The Illusion of Separateness
Simon Van Booy
Harper Collins
Martin. Mr. Hugo. Sebastien. John. Amelia. New York, France, England, Los Angeles. A Nazi soldier, a baker; an orphaned baby and a U.S. fighter pilot. Writer Simon Van Booy tells their stories in a series of (seemingly, at first) unconnected narratives, from pre-war Germany in 1939 to present day California. The tone is evocative and their memories shimmer in Van Booy’s hand. This is a book to be read simply for its beauty. The lovely language, for one. Like this: “Rain says everything we cannot say
to one another. It is an ancient sound that willed all life into being, but fell so long upon nothing.
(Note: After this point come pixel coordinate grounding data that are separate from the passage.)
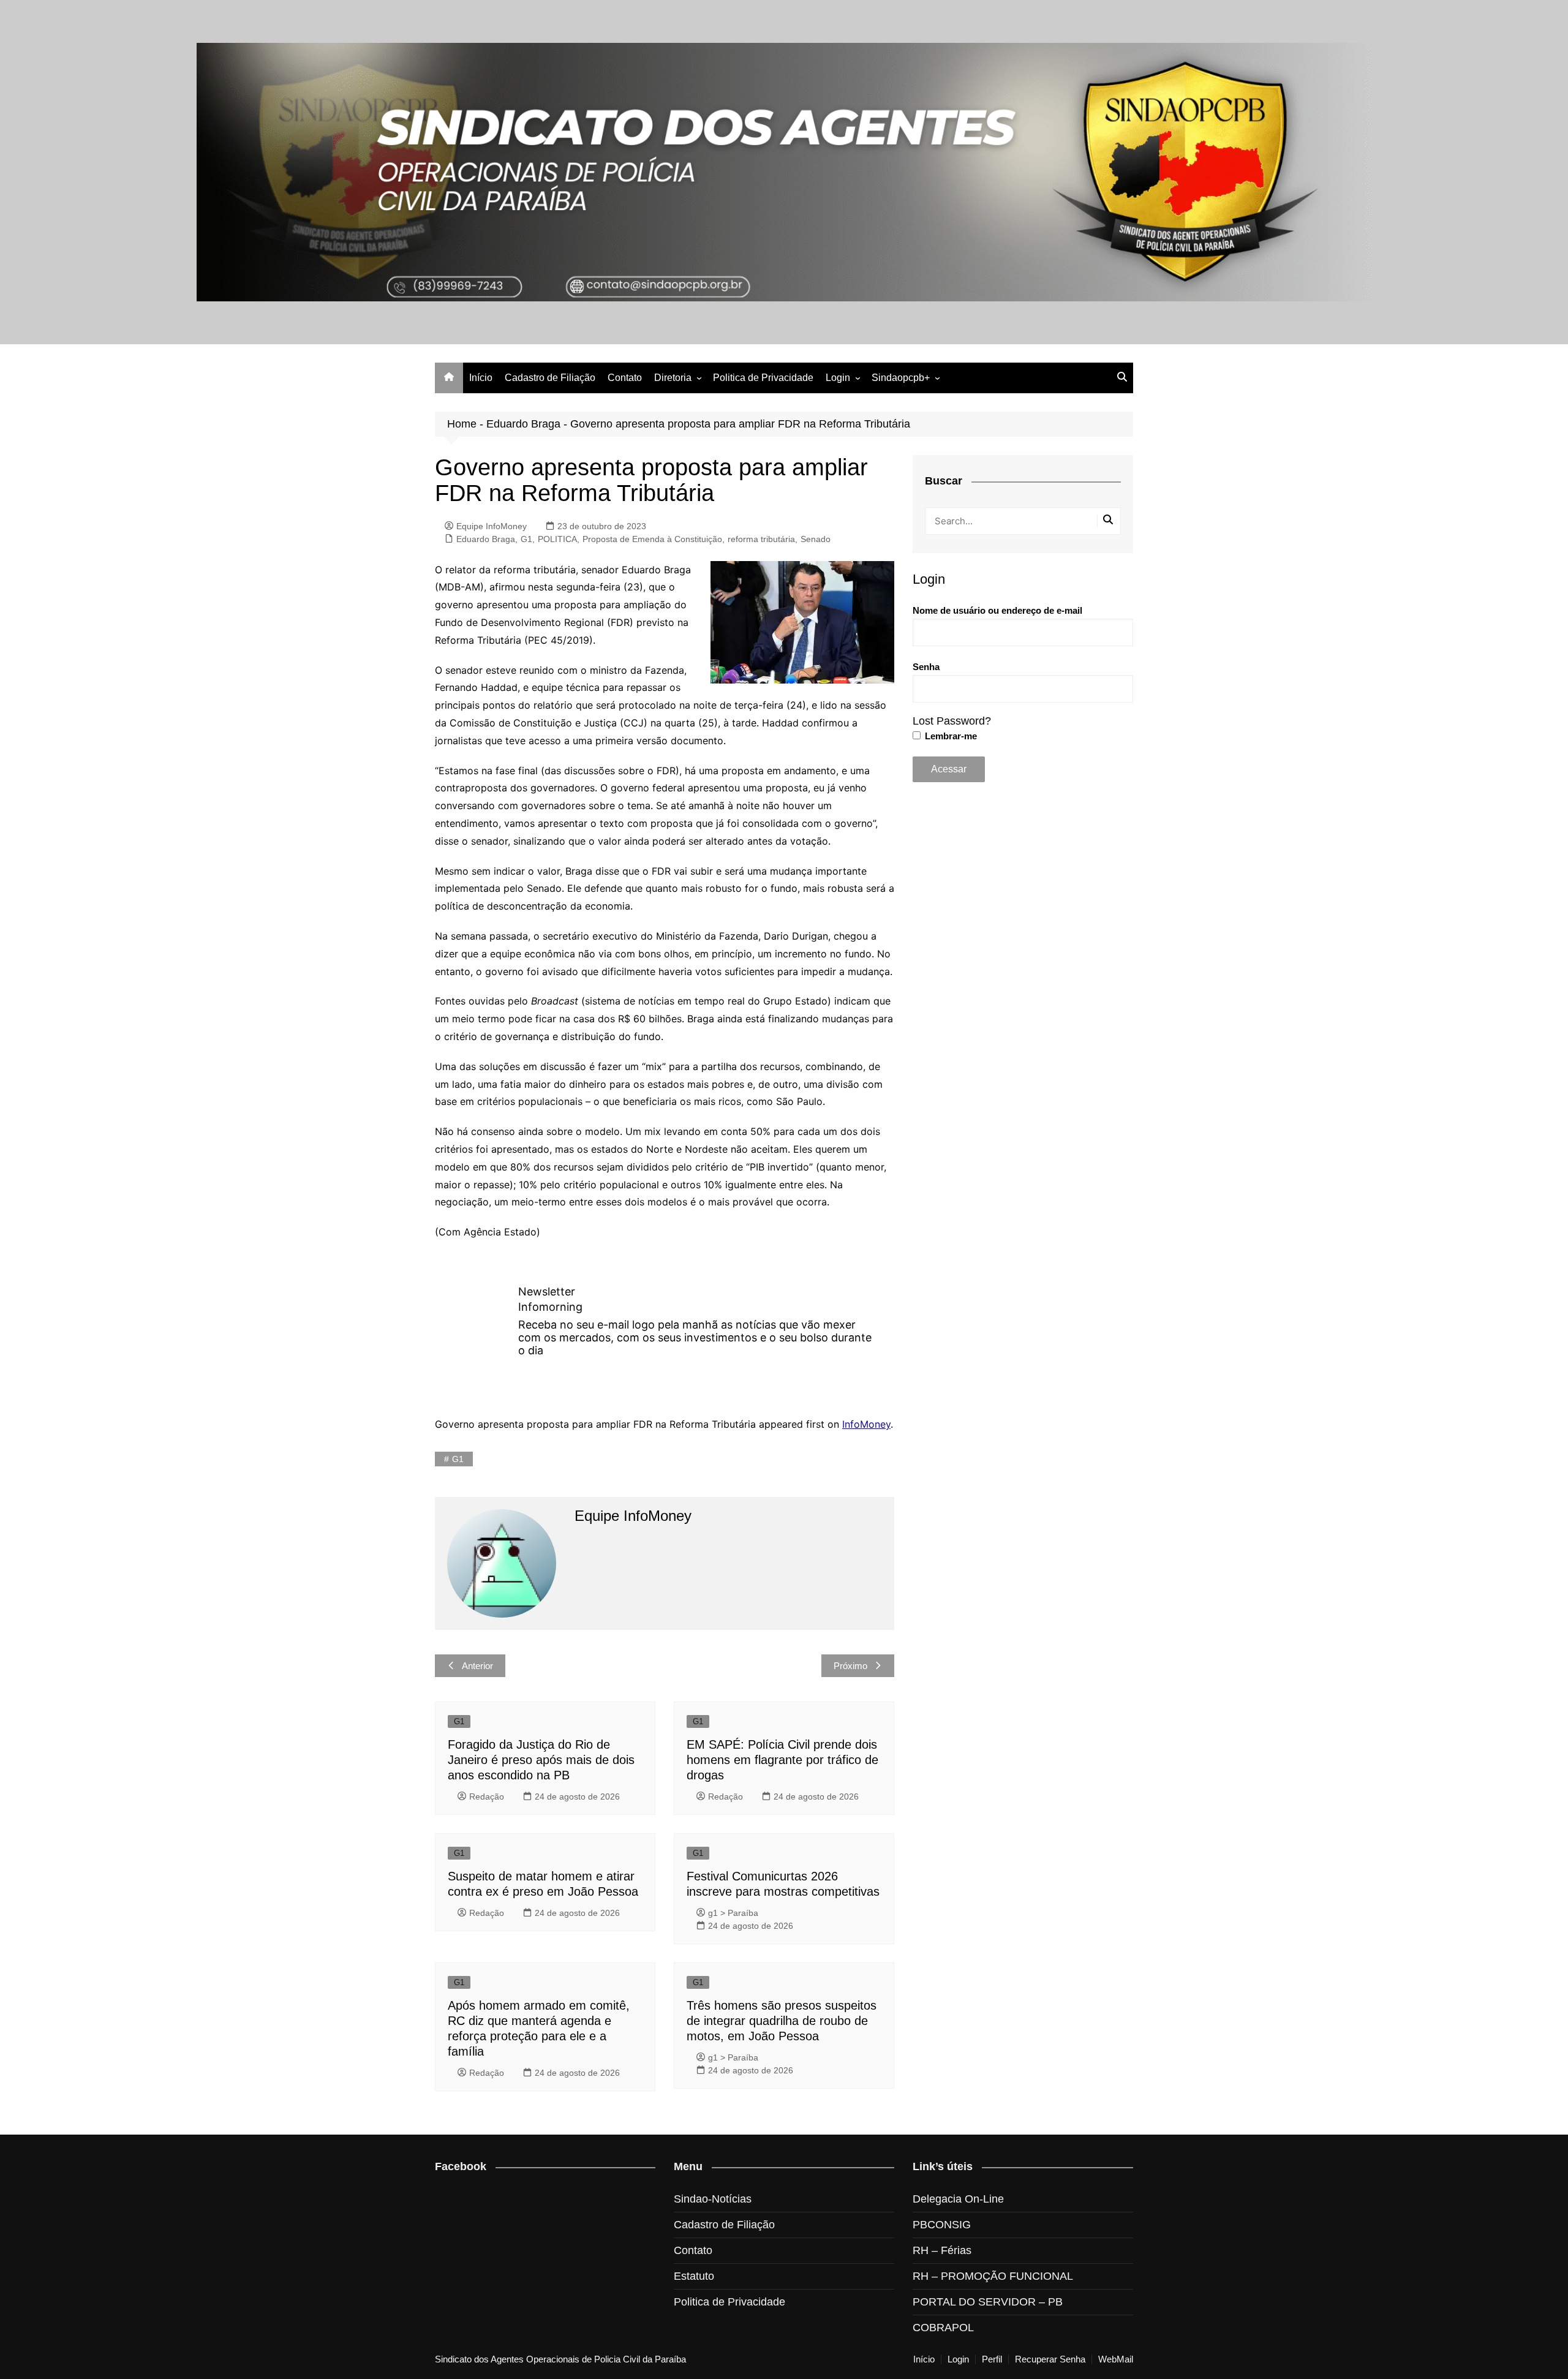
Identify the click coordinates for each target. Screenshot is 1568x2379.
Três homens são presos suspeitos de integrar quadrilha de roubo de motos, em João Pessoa (781, 2021)
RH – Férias (942, 2250)
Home (462, 424)
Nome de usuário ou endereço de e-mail (997, 610)
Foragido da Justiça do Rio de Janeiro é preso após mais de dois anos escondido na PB (541, 1760)
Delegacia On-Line (958, 2199)
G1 (526, 539)
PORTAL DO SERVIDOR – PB (988, 2302)
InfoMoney (866, 1424)
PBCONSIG (942, 2225)
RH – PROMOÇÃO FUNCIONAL (993, 2276)
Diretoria (673, 377)
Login (838, 377)
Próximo (850, 1666)
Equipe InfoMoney (491, 526)
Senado (816, 539)
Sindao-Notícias (713, 2199)
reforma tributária (761, 539)
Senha (926, 667)
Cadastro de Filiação (550, 377)
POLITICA (557, 539)
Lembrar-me (949, 736)
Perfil (992, 2359)
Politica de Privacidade (763, 377)
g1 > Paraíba (733, 1913)
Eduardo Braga (523, 424)
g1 (458, 1459)
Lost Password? (952, 721)
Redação (486, 1796)
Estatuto (694, 2276)
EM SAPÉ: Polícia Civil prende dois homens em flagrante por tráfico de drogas (782, 1760)
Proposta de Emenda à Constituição (652, 539)
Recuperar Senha (1050, 2359)
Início (480, 377)
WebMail (1115, 2359)
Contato (625, 377)
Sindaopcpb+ (901, 377)
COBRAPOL (943, 2327)
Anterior (477, 1666)
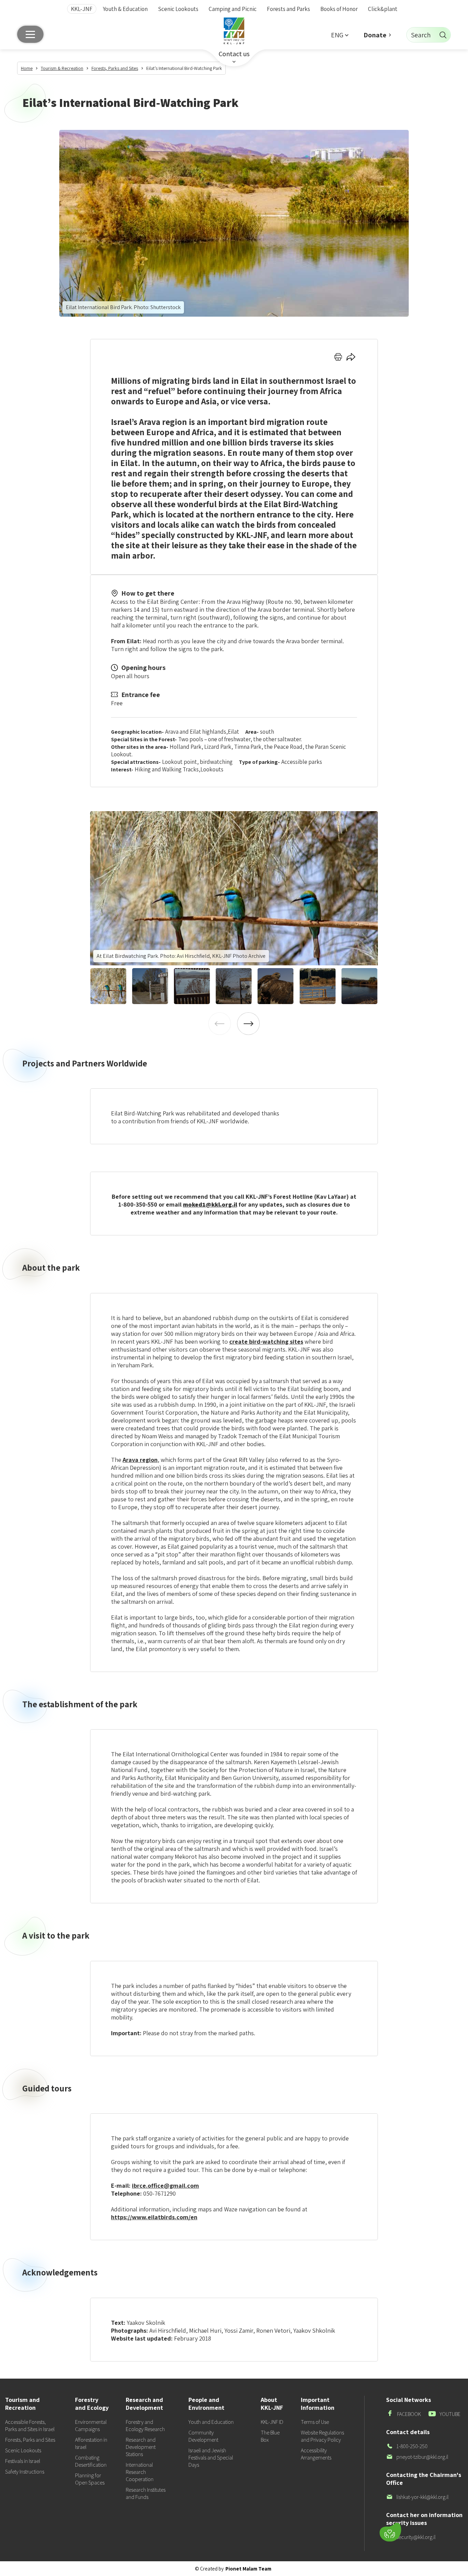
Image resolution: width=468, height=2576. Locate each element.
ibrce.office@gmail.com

The silence after is always louder.” Or this: “Whether you know it or not, we leave parts of ourselves wherever we go. I wonder if I should wear perfume tonight for my date.”
You can take away from the title and the epigraph that the character’s stories lap along the edges of each other. It would be a shame to tell you their stories, though. The volume is slim and my guess is that you’ll be compelled to read it in one sitting as I was. And then, as my friend Denice warned me, turn right back to the beginning to start all over again.
We, one day, will be vanquished with a last puff and then nothing. Nothing but the fragrance of our lives in the world, as on a hand that once held flowers.